Dataset content: Begin

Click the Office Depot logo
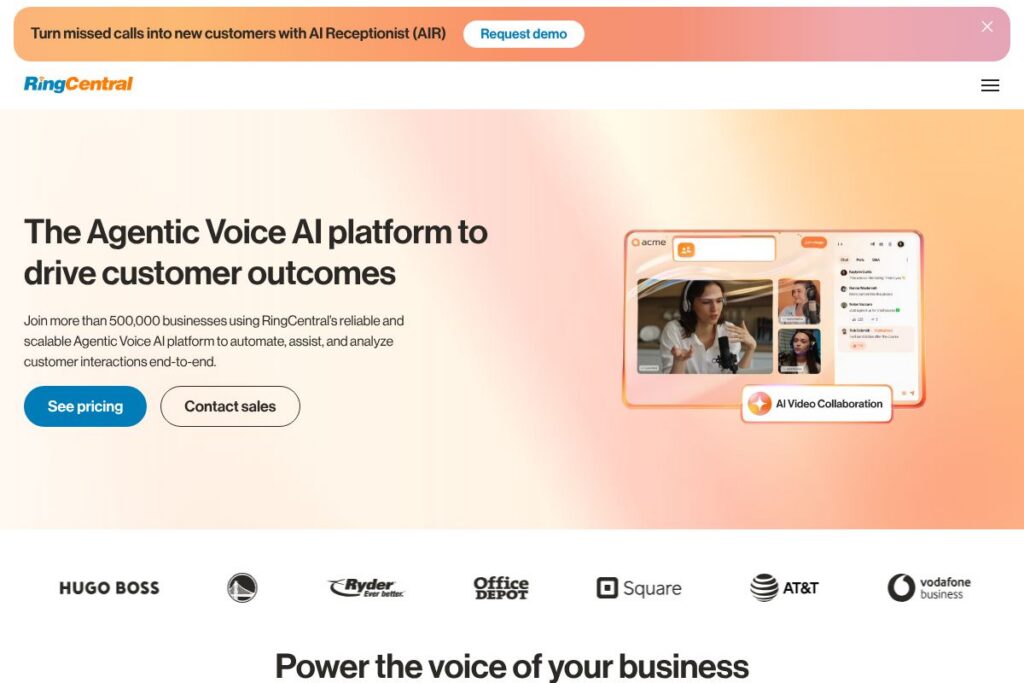 pyautogui.click(x=501, y=588)
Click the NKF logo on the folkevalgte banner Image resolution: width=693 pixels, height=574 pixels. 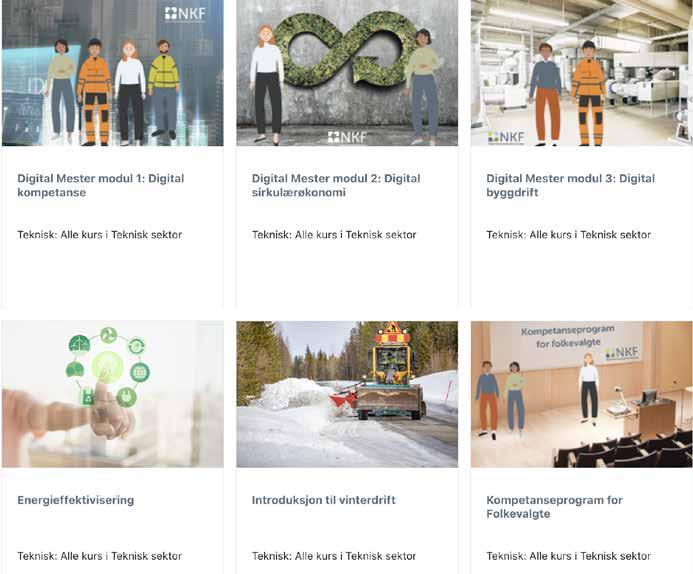point(622,353)
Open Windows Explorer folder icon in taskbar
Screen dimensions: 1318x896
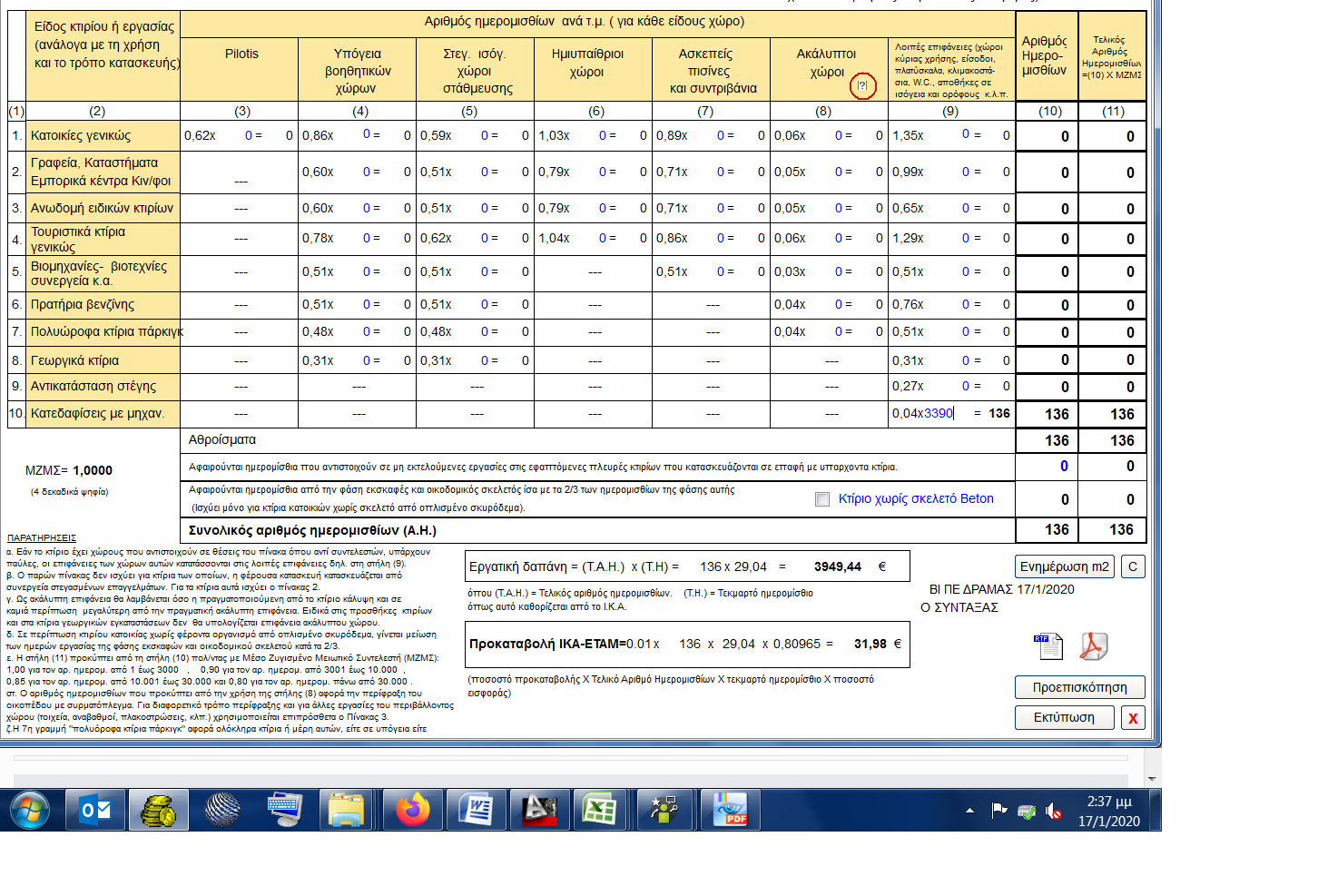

Dataset content: End

→ Assignment: Give back exactly the lines from the one with "Open Windows Explorer folder icon in taskbar" through the end of the records above, inclusive, and omit any pictures.

→ Exercise solution:
Open Windows Explorer folder icon in taskbar
Screen dimensions: 1318x896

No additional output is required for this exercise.